• Source data:
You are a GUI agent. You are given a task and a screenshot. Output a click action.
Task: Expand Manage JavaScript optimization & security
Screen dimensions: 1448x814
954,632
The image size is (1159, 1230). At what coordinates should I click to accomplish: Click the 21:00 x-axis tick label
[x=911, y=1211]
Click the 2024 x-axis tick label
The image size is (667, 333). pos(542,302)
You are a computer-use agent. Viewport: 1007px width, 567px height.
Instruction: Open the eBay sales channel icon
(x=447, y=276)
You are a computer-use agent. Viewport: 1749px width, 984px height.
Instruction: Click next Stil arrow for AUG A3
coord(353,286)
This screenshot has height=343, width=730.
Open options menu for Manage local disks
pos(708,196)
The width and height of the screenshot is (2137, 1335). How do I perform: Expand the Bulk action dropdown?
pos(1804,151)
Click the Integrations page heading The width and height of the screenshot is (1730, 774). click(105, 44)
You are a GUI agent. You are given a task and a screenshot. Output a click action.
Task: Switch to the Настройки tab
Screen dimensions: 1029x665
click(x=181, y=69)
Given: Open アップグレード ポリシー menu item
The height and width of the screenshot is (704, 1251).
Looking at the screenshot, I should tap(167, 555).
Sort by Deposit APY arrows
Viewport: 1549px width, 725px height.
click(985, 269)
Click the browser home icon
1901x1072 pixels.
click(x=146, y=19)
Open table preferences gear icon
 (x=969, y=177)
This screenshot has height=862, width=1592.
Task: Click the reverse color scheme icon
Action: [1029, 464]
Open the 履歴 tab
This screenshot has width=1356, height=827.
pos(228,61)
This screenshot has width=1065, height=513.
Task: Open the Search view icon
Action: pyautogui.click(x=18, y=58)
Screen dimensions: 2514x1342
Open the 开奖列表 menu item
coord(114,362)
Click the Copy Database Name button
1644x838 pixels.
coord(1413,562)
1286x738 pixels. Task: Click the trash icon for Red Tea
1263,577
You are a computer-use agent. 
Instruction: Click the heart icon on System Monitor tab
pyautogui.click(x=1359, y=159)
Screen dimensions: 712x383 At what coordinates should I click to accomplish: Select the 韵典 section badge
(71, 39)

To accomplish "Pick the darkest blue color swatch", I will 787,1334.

• What is needed: Whatever appears in the data above must be copied word for word.

• Reply to the exercise:
You are a GUI agent. You are given a task and a screenshot. Output a click action.
Task: Expand Manage JavaScript optimization & security
Screen dimensions: 1448x814
954,632
The image size is (1159, 1230). At what coordinates should I click to accomplish: Click the 21:00 x-axis tick label
[x=911, y=1211]
Click the 2024 x-axis tick label
The image size is (667, 333). pos(542,302)
You are a computer-use agent. Viewport: 1007px width, 567px height.
Instruction: Open the eBay sales channel icon
(x=447, y=276)
You are a computer-use agent. Viewport: 1749px width, 984px height.
Instruction: Click next Stil arrow for AUG A3
coord(353,286)
This screenshot has height=343, width=730.
Open options menu for Manage local disks
pos(708,196)
The width and height of the screenshot is (2137, 1335). How do I perform: Expand the Bulk action dropdown?
pos(1804,151)
Click the Integrations page heading The width and height of the screenshot is (1730, 774). click(105, 44)
You are a GUI agent. You are given a task and a screenshot. Output a click action.
Task: Switch to the Настройки tab
Screen dimensions: 1029x665
click(x=181, y=69)
Given: Open アップグレード ポリシー menu item
The height and width of the screenshot is (704, 1251).
Looking at the screenshot, I should tap(167, 555).
Sort by Deposit APY arrows
Viewport: 1549px width, 725px height.
click(985, 269)
Click the browser home icon
1901x1072 pixels.
click(x=146, y=19)
Open table preferences gear icon
 (x=969, y=177)
This screenshot has height=862, width=1592.
Task: Click the reverse color scheme icon
Action: [1029, 464]
Open the 履歴 tab
This screenshot has width=1356, height=827.
pos(228,61)
This screenshot has width=1065, height=513.
Task: Open the Search view icon
Action: pyautogui.click(x=18, y=58)
Screen dimensions: 2514x1342
Open the 开奖列表 menu item
coord(114,362)
Click the Copy Database Name button
1644x838 pixels.
coord(1413,562)
1286x738 pixels. Task: Click the trash icon for Red Tea
1263,577
You are a computer-use agent. 
Instruction: Click the heart icon on System Monitor tab
pyautogui.click(x=1359, y=159)
Screen dimensions: 712x383 At what coordinates should I click to accomplish: Select the 韵典 section badge
(71, 39)

To accomplish "Pick the darkest blue color swatch", I will 787,1334.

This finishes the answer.